[Stored data]
****************
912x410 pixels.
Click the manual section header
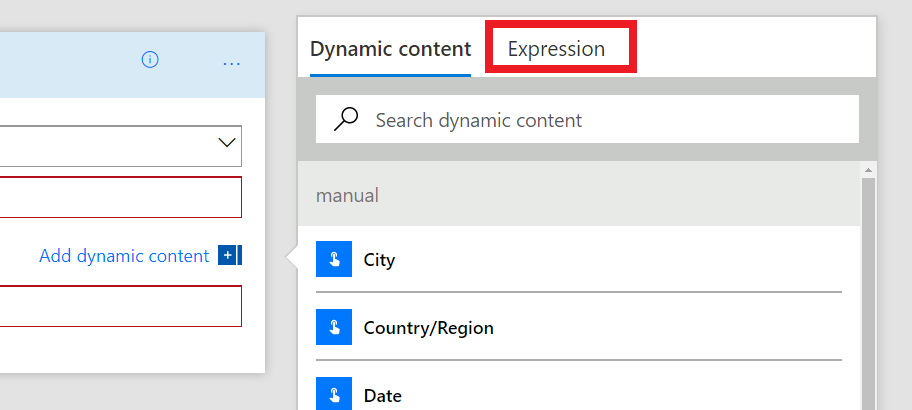tap(578, 195)
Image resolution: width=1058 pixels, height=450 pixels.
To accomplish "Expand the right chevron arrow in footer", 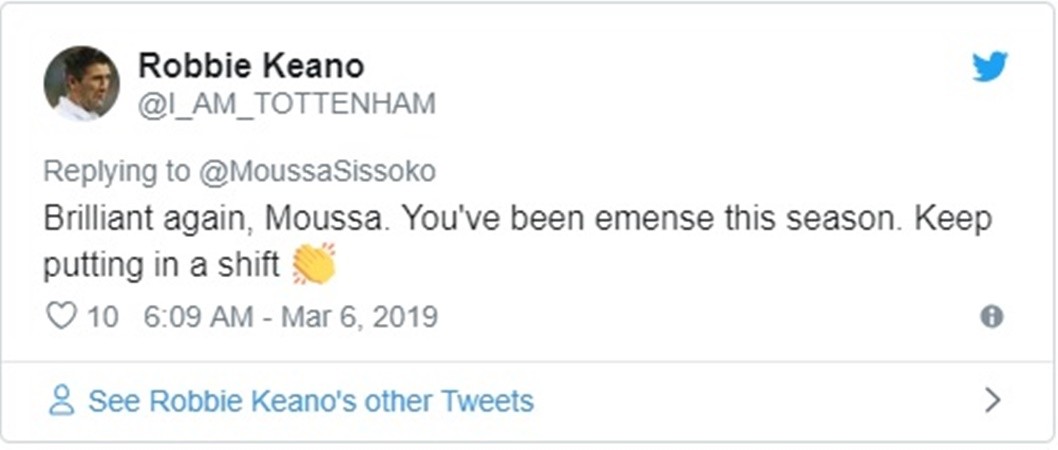I will click(x=992, y=401).
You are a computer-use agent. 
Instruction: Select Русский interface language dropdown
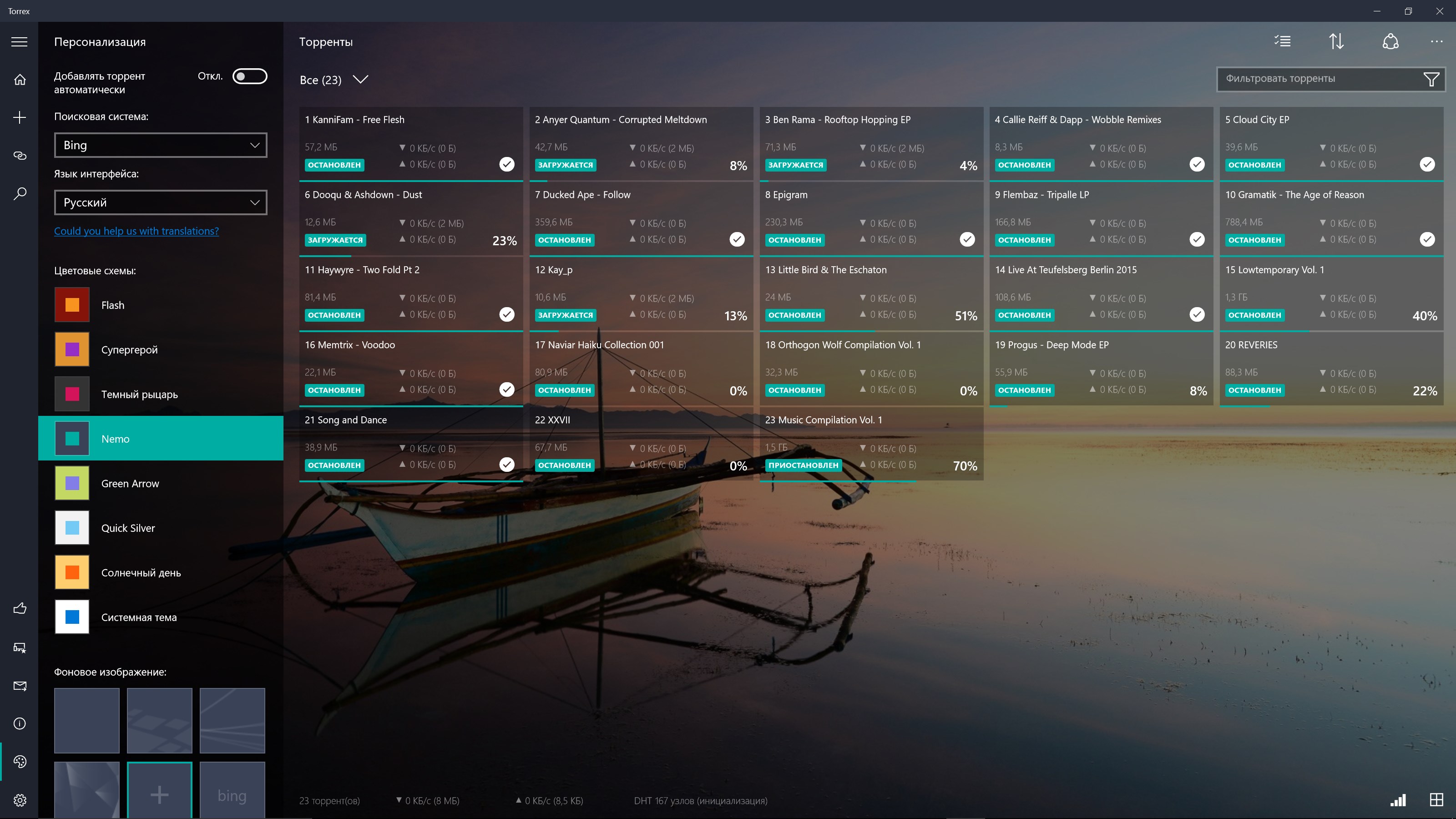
****************
DIRECTIONS: Number of lines above that include "pixels": state it and nothing else.

TASK SOLUTION: 2